From Human Rights Watch
Philippine President Rodrigo Duterte’s administration heightened its repression in 2018, Human Rights Watch said today in its World Report 2019. The government’s murderous “war on drugs” expanded to cities outside Manila. Attacks escalated against activists, journalists, and critics of the government. Donor governments should intensify pressure on Duterte to end targeted killings and to drop politically motivated criminal cases.
“President Duterte has used the killing of thousands of largely poor drug suspects as a tool to bolster his popularity,” said Brad Adams, Asia director. “He’s also targeting anyone who might undermine that popularity, from outspoken senators to journalists documenting his abuses.”

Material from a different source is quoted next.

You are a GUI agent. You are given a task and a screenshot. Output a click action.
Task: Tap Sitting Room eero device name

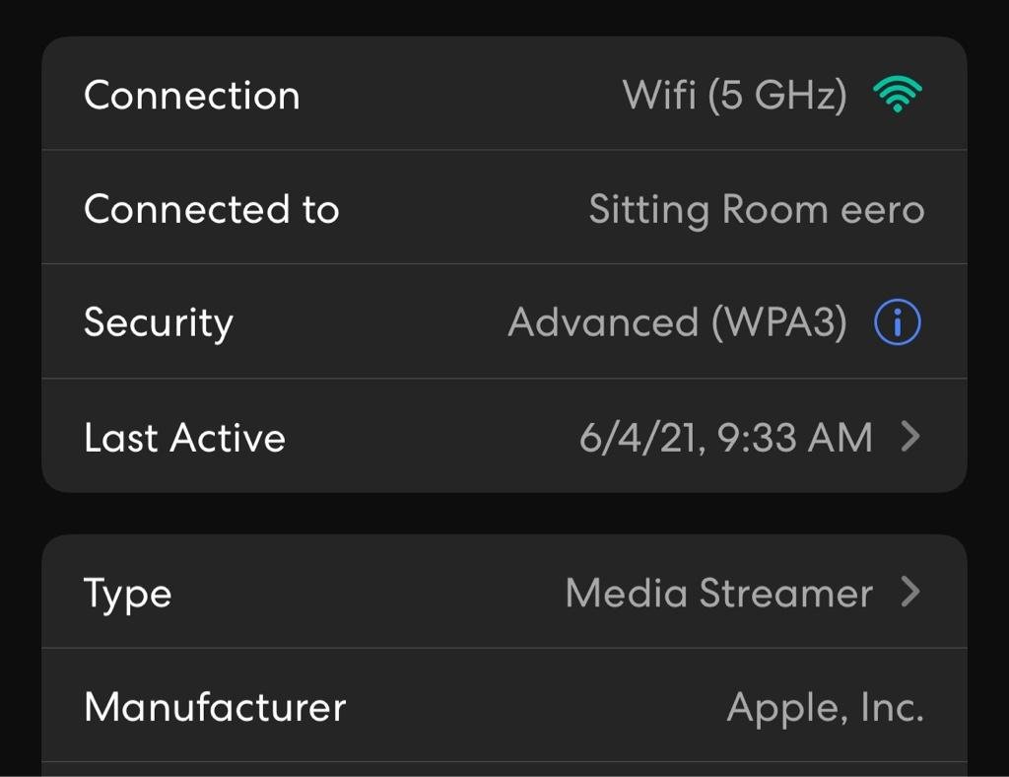tap(756, 210)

In the 674-page World Report 2019, its 29th edition, Human Rights Watch reviewed human rights practices in more than 100 countries. In his introductory essay, Executive Director Kenneth Roth says that the populists spreading hatred and intolerance in many countries are spawning a resistance. New alliances of rights-respecting governments, often prompted and joined by civic groups and the public, are raising the cost of autocratic excess. Their successes illustrate the possibility of defending human rights – indeed, the responsibility to do so – even in darker times.
The extrajudicial killings of drug suspects expanded to urban areas outside the capital in 2018. Nationwide, the Philippine National Police (PNP) said, nearly 5,000 drug suspects were killed between July 2016 and November 2018 during anti-drug operations, although domestic rights groups assert that police and alleged police agents killed thousands more.
Read full report here.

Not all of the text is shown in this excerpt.